1

I'm using Frida over USB debug and when I run frida-ps -U, I see zygiskd64, zygiskd32 and zygote appearing in the process list. This alarms me as some of my apps might be detecting those as an anti-root measure.

Obviously, I'm rooted on Android 12 with Magisk, and modules Play Integrity, Shamiko and Lsposed installed.

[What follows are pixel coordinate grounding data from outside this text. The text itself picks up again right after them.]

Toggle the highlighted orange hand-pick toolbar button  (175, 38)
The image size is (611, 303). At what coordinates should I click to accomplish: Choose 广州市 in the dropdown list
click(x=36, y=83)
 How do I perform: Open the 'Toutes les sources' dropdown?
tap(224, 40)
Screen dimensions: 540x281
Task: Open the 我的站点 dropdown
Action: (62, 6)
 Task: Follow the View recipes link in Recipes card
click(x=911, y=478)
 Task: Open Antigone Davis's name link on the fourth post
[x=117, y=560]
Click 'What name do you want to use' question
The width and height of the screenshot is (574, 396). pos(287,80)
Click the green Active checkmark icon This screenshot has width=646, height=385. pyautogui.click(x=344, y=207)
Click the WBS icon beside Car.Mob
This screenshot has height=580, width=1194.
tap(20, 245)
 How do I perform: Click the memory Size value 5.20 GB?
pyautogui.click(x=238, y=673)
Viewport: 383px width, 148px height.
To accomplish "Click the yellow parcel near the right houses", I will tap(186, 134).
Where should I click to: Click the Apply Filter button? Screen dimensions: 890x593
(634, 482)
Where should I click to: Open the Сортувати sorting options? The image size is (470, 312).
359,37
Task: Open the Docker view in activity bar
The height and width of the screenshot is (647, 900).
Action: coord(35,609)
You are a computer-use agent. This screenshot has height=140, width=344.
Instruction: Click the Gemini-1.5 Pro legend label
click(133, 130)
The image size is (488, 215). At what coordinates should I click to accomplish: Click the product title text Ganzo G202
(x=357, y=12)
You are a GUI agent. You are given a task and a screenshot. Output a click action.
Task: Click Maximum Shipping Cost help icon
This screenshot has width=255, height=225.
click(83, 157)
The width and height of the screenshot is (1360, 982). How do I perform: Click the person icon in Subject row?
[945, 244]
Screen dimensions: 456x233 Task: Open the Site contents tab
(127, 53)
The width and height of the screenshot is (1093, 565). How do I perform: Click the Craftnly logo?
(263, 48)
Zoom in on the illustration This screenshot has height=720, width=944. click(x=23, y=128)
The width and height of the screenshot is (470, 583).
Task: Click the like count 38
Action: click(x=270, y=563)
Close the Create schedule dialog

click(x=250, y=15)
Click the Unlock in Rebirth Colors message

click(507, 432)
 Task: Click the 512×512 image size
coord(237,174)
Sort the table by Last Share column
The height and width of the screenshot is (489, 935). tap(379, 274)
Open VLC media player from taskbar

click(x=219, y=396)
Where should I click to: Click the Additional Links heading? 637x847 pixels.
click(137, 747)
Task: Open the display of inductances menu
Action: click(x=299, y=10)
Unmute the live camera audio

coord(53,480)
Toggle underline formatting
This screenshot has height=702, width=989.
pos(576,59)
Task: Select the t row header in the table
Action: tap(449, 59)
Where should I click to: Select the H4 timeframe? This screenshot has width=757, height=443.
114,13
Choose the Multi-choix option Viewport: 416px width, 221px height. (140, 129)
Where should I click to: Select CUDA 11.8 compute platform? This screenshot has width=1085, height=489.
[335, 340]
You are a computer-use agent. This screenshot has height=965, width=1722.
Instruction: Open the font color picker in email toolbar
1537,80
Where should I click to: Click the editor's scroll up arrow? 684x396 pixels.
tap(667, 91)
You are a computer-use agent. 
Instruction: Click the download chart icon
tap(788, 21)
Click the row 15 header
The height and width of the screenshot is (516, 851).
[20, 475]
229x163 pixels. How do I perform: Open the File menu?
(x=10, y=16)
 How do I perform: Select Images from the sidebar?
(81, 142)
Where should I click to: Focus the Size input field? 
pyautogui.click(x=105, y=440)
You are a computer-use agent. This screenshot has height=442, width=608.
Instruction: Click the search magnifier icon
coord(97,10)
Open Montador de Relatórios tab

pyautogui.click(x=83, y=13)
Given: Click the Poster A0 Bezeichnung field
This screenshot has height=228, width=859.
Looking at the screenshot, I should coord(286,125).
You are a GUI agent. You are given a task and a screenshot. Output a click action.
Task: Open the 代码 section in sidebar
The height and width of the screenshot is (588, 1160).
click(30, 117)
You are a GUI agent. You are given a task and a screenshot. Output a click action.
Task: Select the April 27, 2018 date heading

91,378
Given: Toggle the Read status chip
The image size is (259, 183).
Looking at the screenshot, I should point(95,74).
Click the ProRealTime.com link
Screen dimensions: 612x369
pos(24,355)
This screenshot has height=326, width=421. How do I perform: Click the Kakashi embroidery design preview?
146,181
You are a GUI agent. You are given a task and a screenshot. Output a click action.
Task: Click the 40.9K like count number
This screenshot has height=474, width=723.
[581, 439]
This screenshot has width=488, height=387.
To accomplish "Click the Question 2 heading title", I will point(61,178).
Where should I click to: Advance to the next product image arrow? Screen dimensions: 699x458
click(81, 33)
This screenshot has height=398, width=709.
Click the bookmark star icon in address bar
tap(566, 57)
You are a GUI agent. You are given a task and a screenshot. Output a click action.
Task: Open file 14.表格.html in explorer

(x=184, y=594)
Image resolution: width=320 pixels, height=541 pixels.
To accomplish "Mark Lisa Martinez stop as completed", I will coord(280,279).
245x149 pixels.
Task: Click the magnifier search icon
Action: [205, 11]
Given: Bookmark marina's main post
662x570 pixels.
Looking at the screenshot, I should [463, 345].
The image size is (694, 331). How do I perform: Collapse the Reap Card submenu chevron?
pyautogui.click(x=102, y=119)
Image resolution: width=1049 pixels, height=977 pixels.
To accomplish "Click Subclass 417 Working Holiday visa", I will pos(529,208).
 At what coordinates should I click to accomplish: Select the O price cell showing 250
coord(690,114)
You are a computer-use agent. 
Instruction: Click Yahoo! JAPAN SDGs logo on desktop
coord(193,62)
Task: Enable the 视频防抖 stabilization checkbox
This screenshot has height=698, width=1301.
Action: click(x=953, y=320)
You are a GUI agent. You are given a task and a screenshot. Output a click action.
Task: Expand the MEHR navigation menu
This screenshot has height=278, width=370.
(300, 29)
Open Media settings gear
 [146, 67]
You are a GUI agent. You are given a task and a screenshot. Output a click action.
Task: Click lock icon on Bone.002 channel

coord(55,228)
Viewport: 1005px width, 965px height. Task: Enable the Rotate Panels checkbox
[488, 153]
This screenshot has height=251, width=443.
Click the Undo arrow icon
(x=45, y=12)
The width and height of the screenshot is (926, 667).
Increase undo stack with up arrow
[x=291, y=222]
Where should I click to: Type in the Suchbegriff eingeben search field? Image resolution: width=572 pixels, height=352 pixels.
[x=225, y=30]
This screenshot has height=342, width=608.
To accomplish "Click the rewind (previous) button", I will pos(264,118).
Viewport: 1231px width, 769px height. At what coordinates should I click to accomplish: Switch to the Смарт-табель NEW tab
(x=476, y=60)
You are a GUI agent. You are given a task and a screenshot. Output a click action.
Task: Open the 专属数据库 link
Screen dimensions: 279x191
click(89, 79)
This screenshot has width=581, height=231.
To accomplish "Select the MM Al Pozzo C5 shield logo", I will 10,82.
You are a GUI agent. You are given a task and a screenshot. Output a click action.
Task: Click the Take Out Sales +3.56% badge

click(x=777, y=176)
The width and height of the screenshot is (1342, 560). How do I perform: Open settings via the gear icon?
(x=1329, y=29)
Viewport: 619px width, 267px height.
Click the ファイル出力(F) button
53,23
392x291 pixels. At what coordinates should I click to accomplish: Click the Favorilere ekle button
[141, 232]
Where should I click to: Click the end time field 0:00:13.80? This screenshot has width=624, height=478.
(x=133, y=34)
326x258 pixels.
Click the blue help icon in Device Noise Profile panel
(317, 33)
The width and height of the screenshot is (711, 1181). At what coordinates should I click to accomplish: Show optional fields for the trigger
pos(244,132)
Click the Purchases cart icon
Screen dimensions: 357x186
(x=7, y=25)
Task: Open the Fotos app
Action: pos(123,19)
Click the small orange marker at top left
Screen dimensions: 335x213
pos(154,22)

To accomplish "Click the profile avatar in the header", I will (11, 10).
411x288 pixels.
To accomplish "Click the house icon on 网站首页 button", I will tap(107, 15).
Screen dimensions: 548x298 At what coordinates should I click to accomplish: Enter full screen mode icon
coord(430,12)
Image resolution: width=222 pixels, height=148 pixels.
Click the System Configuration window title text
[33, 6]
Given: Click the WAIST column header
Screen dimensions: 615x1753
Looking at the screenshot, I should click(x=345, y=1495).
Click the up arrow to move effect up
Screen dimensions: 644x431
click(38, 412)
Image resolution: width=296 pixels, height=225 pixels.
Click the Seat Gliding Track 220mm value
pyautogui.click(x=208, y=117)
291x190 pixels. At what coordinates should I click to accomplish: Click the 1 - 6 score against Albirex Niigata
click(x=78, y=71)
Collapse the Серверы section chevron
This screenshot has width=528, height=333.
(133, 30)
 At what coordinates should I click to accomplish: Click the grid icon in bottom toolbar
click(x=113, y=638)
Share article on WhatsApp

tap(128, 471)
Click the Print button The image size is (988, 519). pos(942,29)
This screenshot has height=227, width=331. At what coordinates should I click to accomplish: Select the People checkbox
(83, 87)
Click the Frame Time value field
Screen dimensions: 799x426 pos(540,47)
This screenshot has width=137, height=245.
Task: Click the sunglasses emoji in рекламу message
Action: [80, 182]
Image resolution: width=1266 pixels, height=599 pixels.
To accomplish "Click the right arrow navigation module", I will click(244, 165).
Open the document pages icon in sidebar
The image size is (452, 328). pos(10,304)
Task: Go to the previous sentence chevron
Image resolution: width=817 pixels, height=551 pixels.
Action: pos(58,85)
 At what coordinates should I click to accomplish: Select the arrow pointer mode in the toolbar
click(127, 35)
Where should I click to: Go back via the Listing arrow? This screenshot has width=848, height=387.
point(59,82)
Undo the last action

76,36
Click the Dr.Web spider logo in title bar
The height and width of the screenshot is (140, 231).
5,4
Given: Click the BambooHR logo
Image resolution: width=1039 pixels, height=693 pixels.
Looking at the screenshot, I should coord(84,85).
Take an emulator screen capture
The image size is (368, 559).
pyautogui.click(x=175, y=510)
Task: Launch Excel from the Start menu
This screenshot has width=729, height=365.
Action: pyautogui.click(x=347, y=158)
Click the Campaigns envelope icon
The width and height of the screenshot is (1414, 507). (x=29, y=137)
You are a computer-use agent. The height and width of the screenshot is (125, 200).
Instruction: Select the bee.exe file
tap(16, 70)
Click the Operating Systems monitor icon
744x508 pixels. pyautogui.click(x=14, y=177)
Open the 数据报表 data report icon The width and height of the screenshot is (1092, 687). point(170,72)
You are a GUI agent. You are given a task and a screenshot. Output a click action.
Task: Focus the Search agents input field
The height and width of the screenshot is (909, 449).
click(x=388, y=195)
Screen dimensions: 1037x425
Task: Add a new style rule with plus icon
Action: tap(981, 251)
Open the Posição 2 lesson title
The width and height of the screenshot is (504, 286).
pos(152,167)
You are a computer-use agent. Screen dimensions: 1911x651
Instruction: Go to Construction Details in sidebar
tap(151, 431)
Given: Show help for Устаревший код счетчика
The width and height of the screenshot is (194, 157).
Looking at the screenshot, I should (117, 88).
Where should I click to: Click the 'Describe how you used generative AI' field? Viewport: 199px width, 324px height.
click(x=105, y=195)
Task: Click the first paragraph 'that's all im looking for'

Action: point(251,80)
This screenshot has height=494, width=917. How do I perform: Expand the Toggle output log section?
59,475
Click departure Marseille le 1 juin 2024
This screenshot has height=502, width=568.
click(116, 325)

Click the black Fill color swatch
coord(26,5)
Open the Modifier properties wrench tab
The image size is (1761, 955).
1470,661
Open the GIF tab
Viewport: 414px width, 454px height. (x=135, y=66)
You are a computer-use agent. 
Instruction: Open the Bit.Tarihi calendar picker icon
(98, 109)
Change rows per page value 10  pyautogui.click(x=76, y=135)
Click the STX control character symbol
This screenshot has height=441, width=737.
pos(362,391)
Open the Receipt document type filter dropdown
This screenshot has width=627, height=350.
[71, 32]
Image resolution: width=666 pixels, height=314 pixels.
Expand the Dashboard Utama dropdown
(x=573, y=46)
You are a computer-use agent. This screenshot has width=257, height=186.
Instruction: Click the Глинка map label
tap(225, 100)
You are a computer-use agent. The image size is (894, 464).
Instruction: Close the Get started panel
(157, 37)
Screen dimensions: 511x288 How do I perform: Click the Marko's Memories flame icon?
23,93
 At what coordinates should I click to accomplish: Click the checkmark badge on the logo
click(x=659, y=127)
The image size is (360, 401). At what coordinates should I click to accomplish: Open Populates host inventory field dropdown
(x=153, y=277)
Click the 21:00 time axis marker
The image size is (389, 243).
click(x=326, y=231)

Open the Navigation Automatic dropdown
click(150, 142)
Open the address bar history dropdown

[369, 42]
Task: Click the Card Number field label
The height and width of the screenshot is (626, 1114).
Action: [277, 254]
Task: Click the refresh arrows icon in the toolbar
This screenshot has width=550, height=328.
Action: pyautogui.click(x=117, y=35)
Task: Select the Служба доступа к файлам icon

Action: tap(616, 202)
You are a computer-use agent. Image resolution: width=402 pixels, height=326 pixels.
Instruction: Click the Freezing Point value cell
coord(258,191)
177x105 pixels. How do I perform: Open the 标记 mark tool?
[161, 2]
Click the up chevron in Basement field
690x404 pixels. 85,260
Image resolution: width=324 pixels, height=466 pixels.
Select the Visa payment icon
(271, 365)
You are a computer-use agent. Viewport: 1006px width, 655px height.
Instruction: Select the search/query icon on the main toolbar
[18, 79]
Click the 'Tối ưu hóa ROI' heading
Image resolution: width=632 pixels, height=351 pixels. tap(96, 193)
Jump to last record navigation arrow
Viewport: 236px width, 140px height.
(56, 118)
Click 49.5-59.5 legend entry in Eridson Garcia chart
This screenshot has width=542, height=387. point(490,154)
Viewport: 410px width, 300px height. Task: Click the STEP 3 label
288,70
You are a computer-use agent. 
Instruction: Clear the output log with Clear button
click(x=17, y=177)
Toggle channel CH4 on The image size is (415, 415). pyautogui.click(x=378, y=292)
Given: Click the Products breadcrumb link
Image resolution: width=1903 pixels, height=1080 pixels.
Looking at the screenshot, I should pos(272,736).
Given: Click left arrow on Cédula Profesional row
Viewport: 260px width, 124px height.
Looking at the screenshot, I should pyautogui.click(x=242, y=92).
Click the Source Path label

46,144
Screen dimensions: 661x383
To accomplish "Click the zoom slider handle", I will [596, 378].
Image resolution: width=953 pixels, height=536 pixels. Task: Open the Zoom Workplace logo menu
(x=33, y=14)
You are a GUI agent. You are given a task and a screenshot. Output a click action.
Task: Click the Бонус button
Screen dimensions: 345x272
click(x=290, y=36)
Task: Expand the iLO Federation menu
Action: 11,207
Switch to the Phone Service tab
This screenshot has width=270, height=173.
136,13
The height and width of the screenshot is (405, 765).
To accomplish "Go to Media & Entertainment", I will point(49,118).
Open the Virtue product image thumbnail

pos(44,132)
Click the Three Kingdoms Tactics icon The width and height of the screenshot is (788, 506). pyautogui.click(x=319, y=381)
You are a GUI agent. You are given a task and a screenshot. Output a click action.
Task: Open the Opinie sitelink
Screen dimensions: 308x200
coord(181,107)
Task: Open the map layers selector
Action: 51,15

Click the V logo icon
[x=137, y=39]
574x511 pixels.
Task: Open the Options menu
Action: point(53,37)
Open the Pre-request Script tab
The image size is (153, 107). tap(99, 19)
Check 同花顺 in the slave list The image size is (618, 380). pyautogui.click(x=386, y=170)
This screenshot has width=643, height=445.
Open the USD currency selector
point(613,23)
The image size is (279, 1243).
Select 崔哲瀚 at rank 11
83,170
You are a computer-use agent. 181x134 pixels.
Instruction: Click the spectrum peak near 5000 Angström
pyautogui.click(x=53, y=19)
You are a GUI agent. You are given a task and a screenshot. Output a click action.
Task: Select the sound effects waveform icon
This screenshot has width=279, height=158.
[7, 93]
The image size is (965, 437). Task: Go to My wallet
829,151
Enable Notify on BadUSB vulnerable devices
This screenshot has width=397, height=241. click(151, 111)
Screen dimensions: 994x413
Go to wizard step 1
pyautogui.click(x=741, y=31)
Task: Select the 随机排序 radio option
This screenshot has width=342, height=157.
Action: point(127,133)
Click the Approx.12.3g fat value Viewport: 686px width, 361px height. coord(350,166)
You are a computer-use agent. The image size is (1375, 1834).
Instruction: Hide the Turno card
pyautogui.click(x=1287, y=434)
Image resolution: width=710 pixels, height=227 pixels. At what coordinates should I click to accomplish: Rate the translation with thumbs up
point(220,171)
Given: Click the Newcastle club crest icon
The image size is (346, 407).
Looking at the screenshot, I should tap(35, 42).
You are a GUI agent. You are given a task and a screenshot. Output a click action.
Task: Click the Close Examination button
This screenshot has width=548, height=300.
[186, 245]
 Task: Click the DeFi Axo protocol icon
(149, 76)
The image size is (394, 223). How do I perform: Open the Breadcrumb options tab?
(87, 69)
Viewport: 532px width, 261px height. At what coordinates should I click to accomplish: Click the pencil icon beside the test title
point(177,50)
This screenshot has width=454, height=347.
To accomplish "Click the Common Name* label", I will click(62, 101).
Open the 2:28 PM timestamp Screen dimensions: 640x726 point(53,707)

Is it possible that it's only me seeing the zygisk process but Magisk effectively filtered out (hidden) those from the apps are can apps see the same thing when they emulate running process? If so, is there a way to hide (or at least rename) those processes? Of course apps have very diverse range of anti-root measures, some are easily bypassed some are stronger, but I'm sure this is one of them.

dazzleworth
  • 31
  • 4
  • Use Shamiko and see if it makes a difference – beeshyams Dec 08 '23 at 09:16
  • 2
    Non-root apps cannot see running processes except its own. See the reason 3 here. – Irfan Latif Dec 08 '23 at 10:20
  • @IrfanLatif so my question is it is possible for apps to implement process enumeration the same way as frida-ps -U either in native or Dalvik code that will give them the same output which they can use to check for certain processes? Even when not running in a root environment – dazzleworth Dec 10 '23 at 11:10
  • 1
    @dazzleworth frida does no magic in getting process list. It can see all running processes because it has ADB or root privileges. Apps don't have, unless they explicitly ask for, and you explicitly grant them. – Irfan Latif Dec 10 '23 at 13:39

0 Answers0